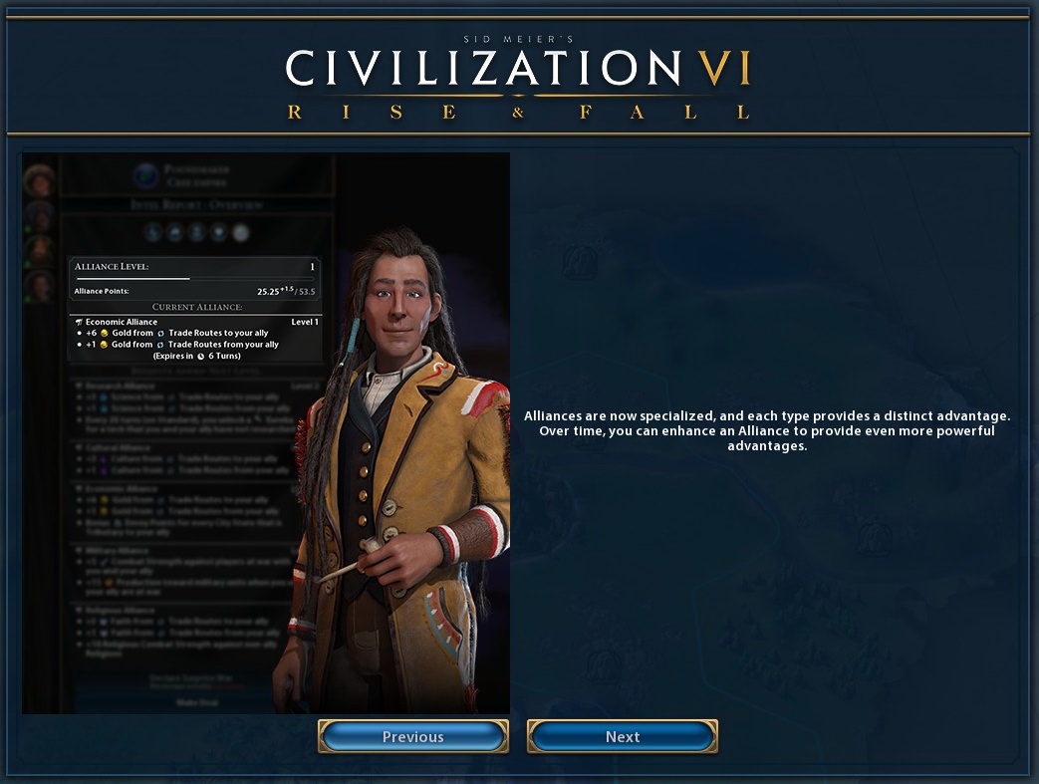Click the Cree Empire globe icon
Image resolution: width=1039 pixels, height=784 pixels.
coord(145,175)
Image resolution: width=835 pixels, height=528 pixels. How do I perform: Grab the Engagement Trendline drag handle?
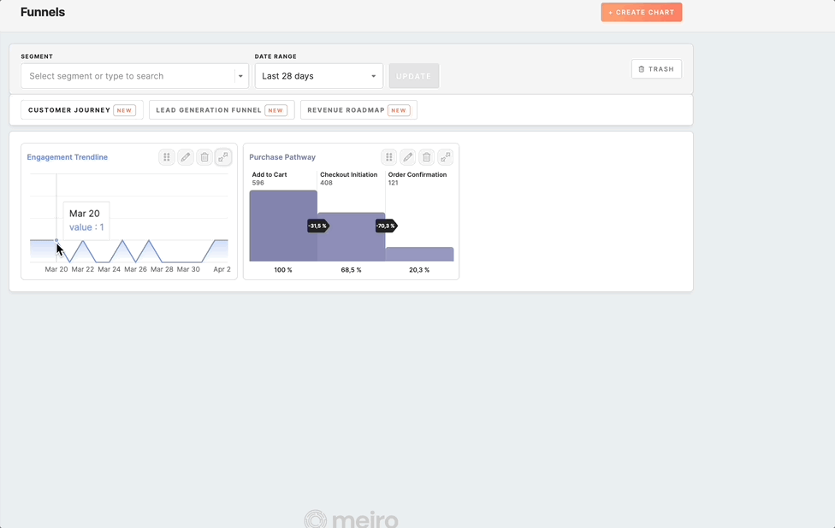(166, 157)
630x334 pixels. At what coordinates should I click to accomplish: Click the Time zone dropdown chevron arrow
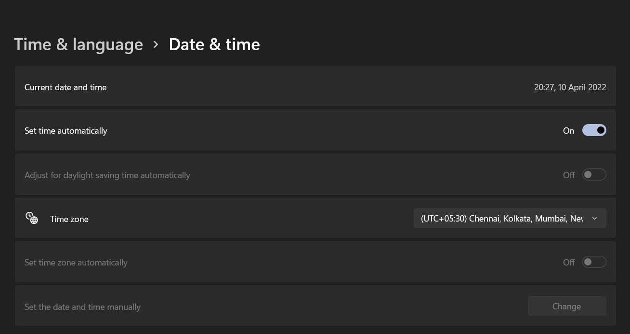coord(594,218)
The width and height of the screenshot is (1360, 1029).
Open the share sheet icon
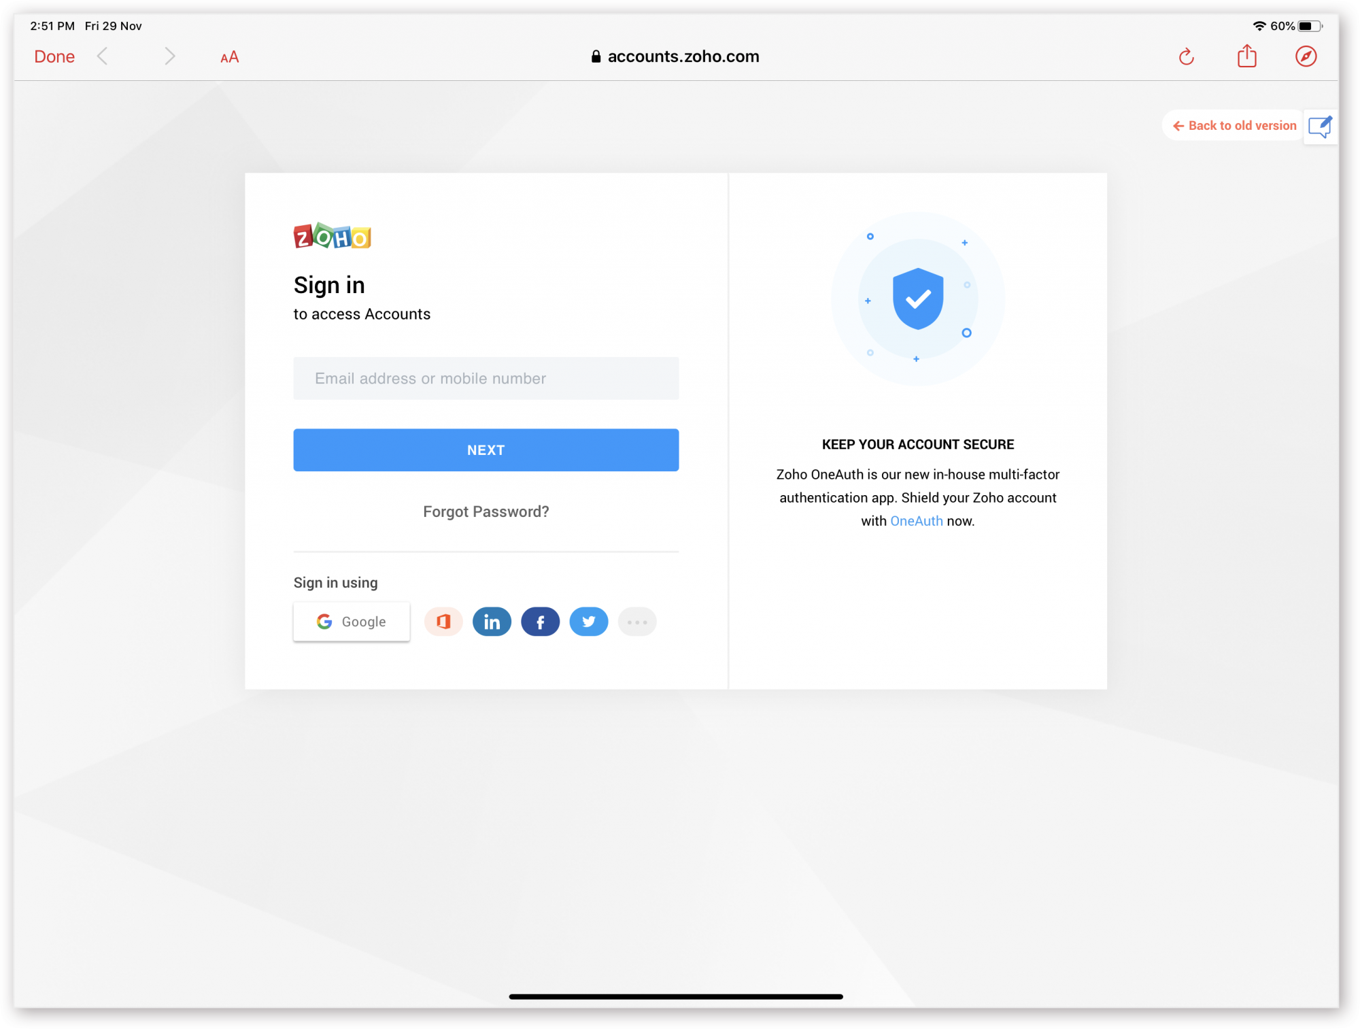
=-=-=
Format the lines of the listing above as a Markdown table with the columns No. and Text, numbering each row and omitting blank lines. Leave the pictures out.

▶ _Reply_:
| No. | Text |
|---|---|
| 1 | Click the Cree Empire globe icon |
| 2 | Image resolution: width=1039 pixels, height=784 pixels. |
| 3 | coord(145,175) |
| 4 | Image resolution: width=835 pixels, height=528 pixels. How do I perform: Grab the Engagement Trendline drag handle? |
| 5 | (166, 157) |
| 6 | 630x334 pixels. At what coordinates should I click to accomplish: Click the Time zone dropdown chevron arrow |
| 7 | coord(594,218) |
| 8 | The width and height of the screenshot is (1360, 1029). |
| 9 | Open the share sheet icon |